We observed a statistically significant inverse association between mixed nut and seed consumption and the risk of ESCC; we also found point estimates <1 but no significant association between peanut or walnut consumption and risk of ESCC. In Golestan, where we undertook our study, mixed nuts and seeds would usually include watermelon seeds, pumpkin seeds, pistachios and almonds. The lack of a significant effect for peanut or walnut consumption could be due to lower intake of peanuts and walnuts relative to mixed nuts and seeds in this population. However, the difference could also be explained by the different compositions of different types of nuts. Although all nuts are nutritious foods, there are some differences in their vitamin, mineral and fatty acid composition (Table 4). Among nuts and seeds, watermelon and pumpkin seeds are the best source of zinc (containing about three times more than in peanuts or walnuts).23 Zinc intake is inversely associated with the risk of ESCC.19, 24, 25 Zinc is necessary for immune function, and for transcription factors which control cell proliferation and signalling pathways.26, 27 Almonds are the best source of calcium and riboflavin among nuts (containing three times more calcium and eight times more riboflavin than peanuts or walnuts).23 Both calcium intake and riboflavin status have previously been shown to be inversely associated with ESCC risk.19, 28 Previous studies showed that calcium suppresses the cell cycle, and promotes apoptosis, 29, 30 and riboflavin deficiency suppresses immune functions and may fail to control chronic inflammation.31 Almonds are also a good source of MUFAs, which have anti-inflammatory effects.23 Peanuts are source of folate, and folate has inverse association with risk of ESCC.32 Folate deficiency may decrease the level of S-adenosylmethionine and consequently cause DNA hypomethylation and cancer.32 Eating a variety of nuts and seeds could provide an excellent source of all of these nutrients in comparison with not eating nuts or eating only one specific type of nut, and greater weight should be placed upon the consumption of watermelon and pumpkin seeds in Iran.

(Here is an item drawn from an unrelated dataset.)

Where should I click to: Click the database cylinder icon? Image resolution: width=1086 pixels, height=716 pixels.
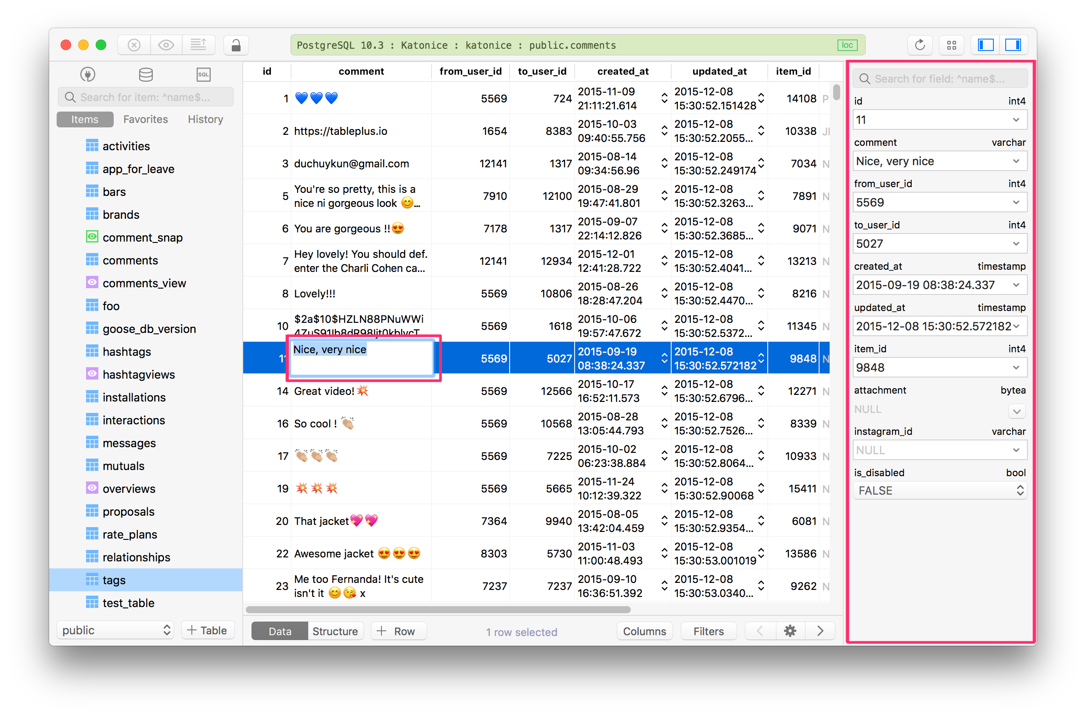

Table 4 Nutrient values of different types of nuts and seedsa

This study has several strengths. The Golestan Cohort is a prospective study, in a high-risk population for oesophageal cancer, with an excellent follow-up rate. Because nut consumption is high in this population, it was assessed using three separate questions (about peanuts, walnuts, and mixed nuts and seeds), in contrast to other studies, many of which used a single question to assess the consumption of nuts.7

Our study also has several limitations. One limitation is that some degree of measurement error is inevitable when analysing self-reported intake of foods recorded by an FFQ. Nut consumption was significantly associated with higher socioeconomic status, meaning that nut consumers may have had healthier diets because of their socioeconomic status, and this may partially explain their decreased risk of oesophageal cancer. Adjusting our analysis for wealth score, education, intake of fruits and vegetables and other known risk factors did significantly reduce the strength of all associations. Considering the difference between the crude and adjusted HRs, we cannot exclude the possibility of residual confounding. We were not able to investigate the influence of preparation method or salted vs. unsalted nuts. We also cannot conclude a causal relationship from this observational study.

In conclusion, we found an inverse association between total nut consumption and the risk of ESCC in this large Iranian cohort. This association needs to be confirmed in future studies, along with additional research on the association between nut consumption and risk of total mortality, specific causes of mortality, and incidence of other cancers to inform public health recommendations. We also suggest comparing the effect of nuts and seeds in future studies where the data are available.